The agreement marks a significant milestone in Tracr’s evolution towards independence and reflects GIA’s confidence in the platform’s role as an industry-wide infrastructure to advance natural diamond provenance and traceability at scale.

GIA’s investment – which builds on a 2023 initiative to include diamond provenance information registered on Tracr’s platform on eligible GIA diamond grading reports — represents a significant step in this transition, reinforcing Tracr’s long-term credibility across the diamond value chain.

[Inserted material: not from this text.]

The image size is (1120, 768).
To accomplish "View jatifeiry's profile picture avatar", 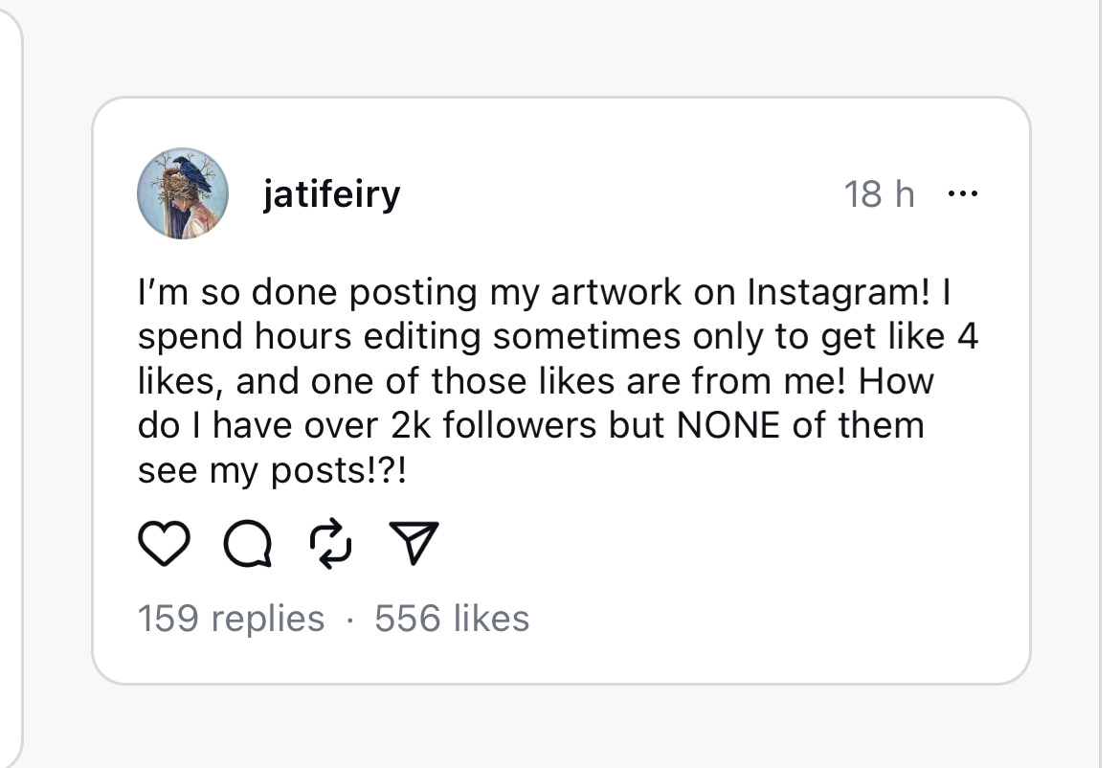I will coord(183,193).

Al Cook, CEO of De Beers Group, said:

“Consumers deserve to know where their diamonds come from and they should feel more confident in their understanding of each diamond’s source. At De Beers we have been providing provenance data on diamonds through Tracr for several years and we believe that delivering provenance should become an industry standard. Following our promise to open Tracr up to broad ownership, we are proud to be partnering with GIA as Tracr evolves into an independent, industrywide platform. We will work alongside GIA to advance provenance transparency for the entire diamond sector.”

Pritesh Patel, President and CEO of GIA, said:

“At GIA, our mission has always been rooted in trust, integrity, and consumer confidence. Our collaboration with Tracr over the past several years reinforced our belief that combining source-based blockchain provenance with GIA’s independent grading and identification expertise can help unlock a new level of transparency for the diamond industry. As Tracr continues to scale globally, we see a tremendous opportunity to deliver meaningful, verifiable provenance information from the source to the consumer. We are proud to deepen our commitment through this investment and help shape the next evolution of transparency, traceability, and trust across our industry.”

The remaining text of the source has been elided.